Exercise materials
───

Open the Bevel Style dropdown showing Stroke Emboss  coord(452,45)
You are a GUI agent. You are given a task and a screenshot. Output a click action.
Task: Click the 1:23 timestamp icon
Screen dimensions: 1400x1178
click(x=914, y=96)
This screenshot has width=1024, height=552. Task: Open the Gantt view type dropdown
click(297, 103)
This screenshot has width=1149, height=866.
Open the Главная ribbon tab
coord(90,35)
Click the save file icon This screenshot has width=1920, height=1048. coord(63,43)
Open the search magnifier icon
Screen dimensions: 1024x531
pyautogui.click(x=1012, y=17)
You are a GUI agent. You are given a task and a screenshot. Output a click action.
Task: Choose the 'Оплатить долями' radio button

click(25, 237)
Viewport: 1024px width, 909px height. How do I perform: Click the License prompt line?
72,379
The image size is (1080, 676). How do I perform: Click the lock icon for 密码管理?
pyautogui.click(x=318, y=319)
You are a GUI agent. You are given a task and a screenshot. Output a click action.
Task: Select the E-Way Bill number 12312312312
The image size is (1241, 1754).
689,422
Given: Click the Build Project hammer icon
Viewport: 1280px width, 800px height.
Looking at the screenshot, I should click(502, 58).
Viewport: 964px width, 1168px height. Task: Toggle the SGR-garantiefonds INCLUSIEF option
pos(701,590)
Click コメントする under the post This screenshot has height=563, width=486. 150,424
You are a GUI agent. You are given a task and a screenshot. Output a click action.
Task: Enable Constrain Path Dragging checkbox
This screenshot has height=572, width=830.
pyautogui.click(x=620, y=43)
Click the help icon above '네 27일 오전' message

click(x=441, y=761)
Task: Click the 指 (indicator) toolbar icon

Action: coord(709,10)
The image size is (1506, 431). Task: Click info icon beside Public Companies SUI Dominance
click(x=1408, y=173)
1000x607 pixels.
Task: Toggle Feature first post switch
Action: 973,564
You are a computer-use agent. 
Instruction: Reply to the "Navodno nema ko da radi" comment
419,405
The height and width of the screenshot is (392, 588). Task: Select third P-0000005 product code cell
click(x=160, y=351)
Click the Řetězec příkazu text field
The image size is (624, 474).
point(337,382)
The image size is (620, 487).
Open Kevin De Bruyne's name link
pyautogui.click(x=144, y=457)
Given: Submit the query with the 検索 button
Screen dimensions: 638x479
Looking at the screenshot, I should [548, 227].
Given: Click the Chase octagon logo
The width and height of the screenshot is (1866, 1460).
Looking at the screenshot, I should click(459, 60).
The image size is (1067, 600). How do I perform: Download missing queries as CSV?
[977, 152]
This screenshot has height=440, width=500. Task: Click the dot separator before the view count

───

What is expected
Copy the entries above exactly, but only from the line holding "Open the Главная ribbon tab" through the line holding "Given: Submit the query with the 検索 button", both included.

Solved exercise
Open the Главная ribbon tab
coord(90,35)
Click the save file icon This screenshot has width=1920, height=1048. coord(63,43)
Open the search magnifier icon
Screen dimensions: 1024x531
pyautogui.click(x=1012, y=17)
You are a GUI agent. You are given a task and a screenshot. Output a click action.
Task: Choose the 'Оплатить долями' radio button

click(25, 237)
Viewport: 1024px width, 909px height. How do I perform: Click the License prompt line?
72,379
The image size is (1080, 676). How do I perform: Click the lock icon for 密码管理?
pyautogui.click(x=318, y=319)
You are a GUI agent. You are given a task and a screenshot. Output a click action.
Task: Select the E-Way Bill number 12312312312
The image size is (1241, 1754).
689,422
Given: Click the Build Project hammer icon
Viewport: 1280px width, 800px height.
Looking at the screenshot, I should click(502, 58).
Viewport: 964px width, 1168px height. Task: Toggle the SGR-garantiefonds INCLUSIEF option
pos(701,590)
Click コメントする under the post This screenshot has height=563, width=486. 150,424
You are a GUI agent. You are given a task and a screenshot. Output a click action.
Task: Enable Constrain Path Dragging checkbox
This screenshot has height=572, width=830.
pyautogui.click(x=620, y=43)
Click the help icon above '네 27일 오전' message

click(x=441, y=761)
Task: Click the 指 (indicator) toolbar icon

Action: coord(709,10)
The image size is (1506, 431). Task: Click info icon beside Public Companies SUI Dominance
click(x=1408, y=173)
1000x607 pixels.
Task: Toggle Feature first post switch
Action: 973,564
You are a computer-use agent. 
Instruction: Reply to the "Navodno nema ko da radi" comment
419,405
The height and width of the screenshot is (392, 588). Task: Select third P-0000005 product code cell
click(x=160, y=351)
Click the Řetězec příkazu text field
The image size is (624, 474).
point(337,382)
The image size is (620, 487).
Open Kevin De Bruyne's name link
pyautogui.click(x=144, y=457)
Given: Submit the query with the 検索 button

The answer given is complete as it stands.